Table 7 Carbohydrate composition of hydrolysates of hydrothermally pretreated wheat straw after 72 h hydrolysis at 45°C or 55°C, using different combinations of Celluclast (C), thermoenzyme mixture (T), M. fergusii (Mf) or M. cinnamomea (Mc) enzymes

It is well known that in lignocellulosic substrates the microfibrils and fibre surfaces are interlinked and even coated by xylans (in hardwood, softwood and annual plants) and galactoglucomannans (mainly in softwood). Even low amounts of hemicelluloses hinder the efficient hydrolysis. Thus, hemicellulolytic enzymes have been shown to have a boosting effect in the hydrolysis of lignocellulosic substrates (Öhgren et al. 2007; Selig et al. 2008; Gao et al. 2011). The results show that an optimal mixture of hemicellulases and cellulases is needed for improving the hydrolysis. In the present work, the comparison of the results may have been unfair for the unpurified thermostable hemicellullolytic enzymes, as they may have contained also a higher fraction of enzymes, not advancing lignocelluloses hydrolysis. Further experiments would, however, be needed to evaluate the potential of these enzymes.

Conclusions

All tested thermophilic strains produced considerable amounts of hemicellulolytic enzymes.
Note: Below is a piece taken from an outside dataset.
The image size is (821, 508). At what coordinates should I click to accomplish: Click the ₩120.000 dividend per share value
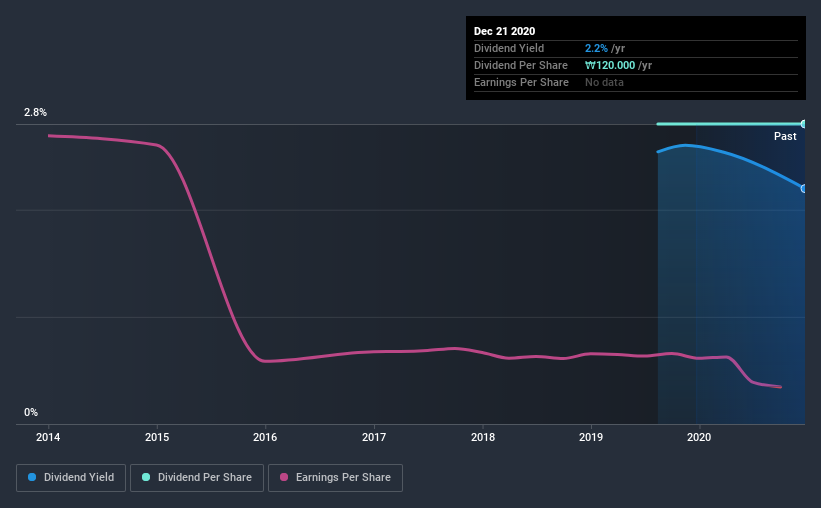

However, considerable variation occurred in the enzyme activity profiles on various carbon sources, indicating the inducible nature of hemicellulase production. The overall pattern of mannanolytic activities in A. terreus was interesting as it produced significant amounts of β-mannanase, α-galactosidase and β-glucosidase on LBG medium. Only M. cinnamomea produced notable β–mannosidase activity on LBG. In the present study, high xylanase activity was observed in T. lanuginosus cultivated on wheat bran and good mannanase yields in A. terreus cultivated on LBG. Screening of the four test strains for cellulases showed that only low level of total cellulase activity (FPase) was produced on the carbon sources. Notable levels of general esterases were observed in M. fergusii or M. cinnamomea on wheat bran medium. Further analysis of esterase activity with special substrates to identify acetyl xylan esterase and feruloyl esterase activity would clarify the esterase characteristics in these fungi.

The good thermostability of the enzymes, an important characteristic of hydrolases in several application areas, was found with several hemicellulases as well as with endoglucanases. The co-operativity of these enzymes is important in achieving complete hydrolysis of various hemicelluloses; xylan and (galacto)glucomannan containing substrates. The performance of the produced hemicellulases was preliminary tested as complementary enzymes in the hydrolysis of hydrothermally pretreated wheat straw. The hemicellulolytic enzymes were shown to have a beneficial effect in the hydrolysis of lignocellulosic substrates. Thermostable xylanases, mannanases and side group cleaving activities have several other applications in various areas, as well.